J’ai oublié mon enfance. Toute mon enfance. Je ne me rappelais rien avant mes huit ou neuf ans. Je me suis mis à reconstruire le temps perdu avec les vidéos de mon enfance, avec ce que ma famille me racontait. Et puis, très vite, les souvenirs ont commencé à venir, des tas de souvenirs qui remplissaient les lacunes de ma tête. Mais j’ai alors découvert que toutes ces réminiscences étaient fausses. Des preuves documentées m’ont démontré à plusieurs reprises que mes soi-disant souvenirs étaient en réalité des constructions imaginaires, des contes que mon cerveau blessé inventait activement pour reboucher le trou, pour remplir l’insupportable vide.

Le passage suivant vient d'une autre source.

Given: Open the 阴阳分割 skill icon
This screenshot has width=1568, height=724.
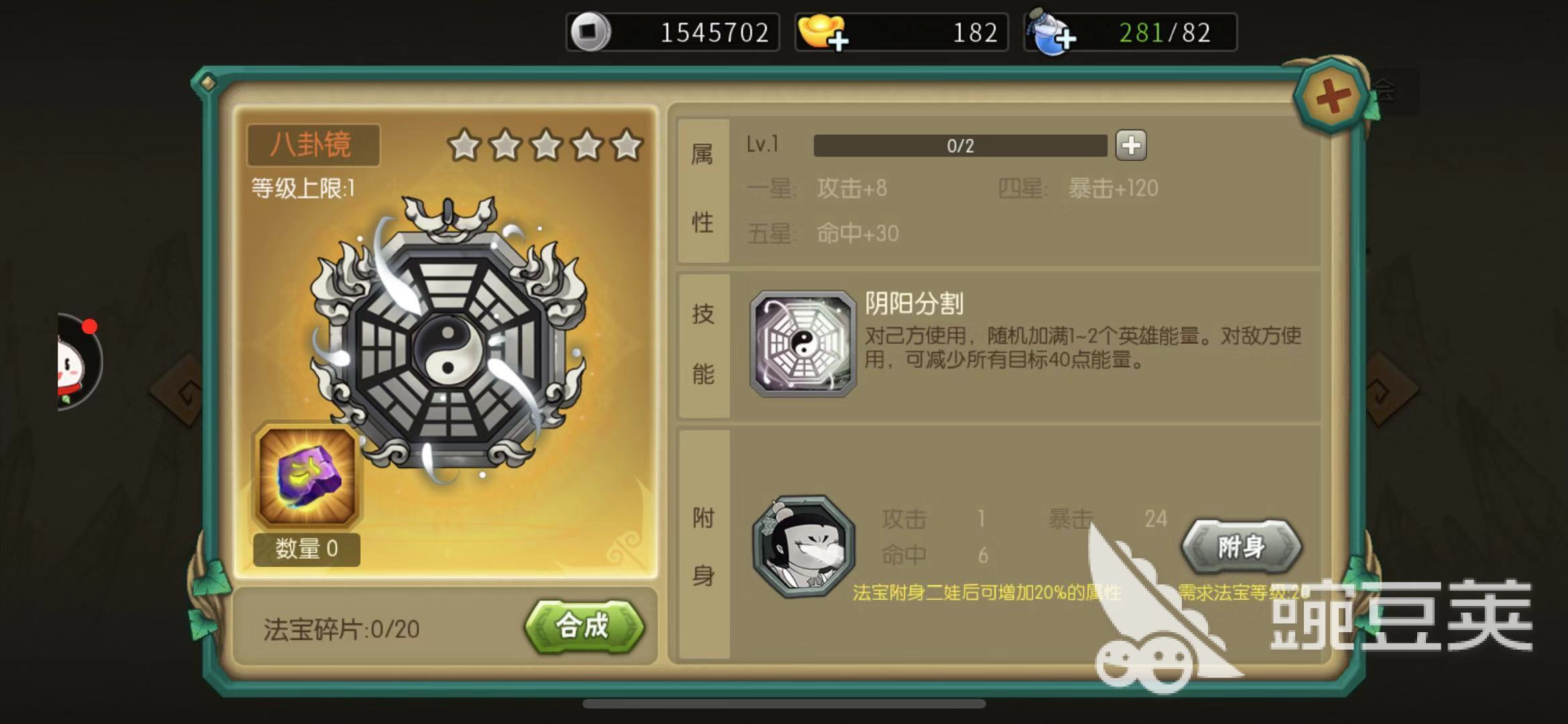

Car le cerveau humain est un magicien, un prestidigitateur, un narrateur incontinent qui réécrit constamment la réalité, qui nous la traduit et la réinvente.

Rosa Montero (Le poids du cœur)

3 commentaires sur “Mes soi-disant souvenirs

  1. Tous les souvenirs sont avant toute chose une construction de l’imaginaire. D’abord, ceux que l’on nous raconte et ensuite ceux qu’on se dit à soi-même. Souvenirs sans cesse construits et reconstruits selon l’âge que l’on vit. Souvenirs d’adolescence? Révolte envers nos parents. Souvenirs de vieillesse? Reconnaissance et regrets alors qu’ils nous ont quitté depuis trop longtemps.